What is Jean Cocteau referring to? He was alluding to the alchemist, a jeweler who transforms materials—those with the moon’s platinum color, and those with the sun’s gold color.

The Jean-Cocteau Salon at 13 rue de la Paix

The Jean-Cocteau Salon at 13 rue de la Paix

It was 1910 and Jean Cocteau was just 21 years old when he published "The Frivolous Prince", a collection of poems that included two wonderful alexandrines dedicated to Cartier. This French artist, writer, poet, filmmaker, painter and playwright, nicknamed “the enfant terrible of literature,” would go on to enchant all of Paris, and the world, from his very first works. 

The history between Cartier and this brilliant artist is full of highlights. There is the day when Jean Cocteau approached the jeweler to film diamonds that would appear as tears in his film, "Beauty and the Beast". There are of course his Trinity rings, inseparable from his pinky
finger.

And finally, there is his academician’s sword.

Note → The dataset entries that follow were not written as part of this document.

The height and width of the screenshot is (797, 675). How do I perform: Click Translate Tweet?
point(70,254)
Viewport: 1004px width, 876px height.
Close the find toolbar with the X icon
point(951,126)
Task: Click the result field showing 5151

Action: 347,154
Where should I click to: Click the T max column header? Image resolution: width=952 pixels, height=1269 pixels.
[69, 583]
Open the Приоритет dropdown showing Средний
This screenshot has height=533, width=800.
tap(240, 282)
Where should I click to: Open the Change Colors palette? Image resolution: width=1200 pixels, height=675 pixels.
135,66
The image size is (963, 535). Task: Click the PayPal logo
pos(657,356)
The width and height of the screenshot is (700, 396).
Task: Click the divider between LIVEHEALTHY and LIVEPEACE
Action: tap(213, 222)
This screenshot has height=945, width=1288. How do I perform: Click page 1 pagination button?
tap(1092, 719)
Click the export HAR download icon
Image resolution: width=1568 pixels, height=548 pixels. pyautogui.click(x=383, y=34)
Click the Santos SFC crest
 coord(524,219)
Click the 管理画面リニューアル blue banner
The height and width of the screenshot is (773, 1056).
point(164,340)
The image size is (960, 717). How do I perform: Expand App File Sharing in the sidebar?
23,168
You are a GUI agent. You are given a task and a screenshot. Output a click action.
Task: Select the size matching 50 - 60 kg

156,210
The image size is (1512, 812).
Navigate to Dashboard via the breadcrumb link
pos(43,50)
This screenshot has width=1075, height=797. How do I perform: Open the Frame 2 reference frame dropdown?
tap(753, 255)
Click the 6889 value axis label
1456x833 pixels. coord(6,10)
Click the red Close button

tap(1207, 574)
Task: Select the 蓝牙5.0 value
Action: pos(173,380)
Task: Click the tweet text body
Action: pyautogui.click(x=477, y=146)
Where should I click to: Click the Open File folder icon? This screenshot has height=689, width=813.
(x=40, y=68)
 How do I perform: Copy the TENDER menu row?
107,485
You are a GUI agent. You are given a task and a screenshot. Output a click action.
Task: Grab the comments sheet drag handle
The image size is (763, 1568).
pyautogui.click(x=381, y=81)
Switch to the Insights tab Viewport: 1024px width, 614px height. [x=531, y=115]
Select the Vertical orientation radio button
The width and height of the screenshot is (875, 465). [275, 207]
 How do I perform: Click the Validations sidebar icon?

Elected to the Académie Française in 1955, his friends commissioned this indispensable accessory from Cartier for the occasion, as well as the “habit vert,” a special green garment.

A true allegory, it encapsulates Jean Cocteau, his passion for mythology, his encounters, his tools, through often-mysterious symbols which we decipher for you before they go on display in the Guggenheim Museum in Venice from April 13th to September 16th, 2024 at the exhibition “Jean Cocteau: The Juggler’s revenge.”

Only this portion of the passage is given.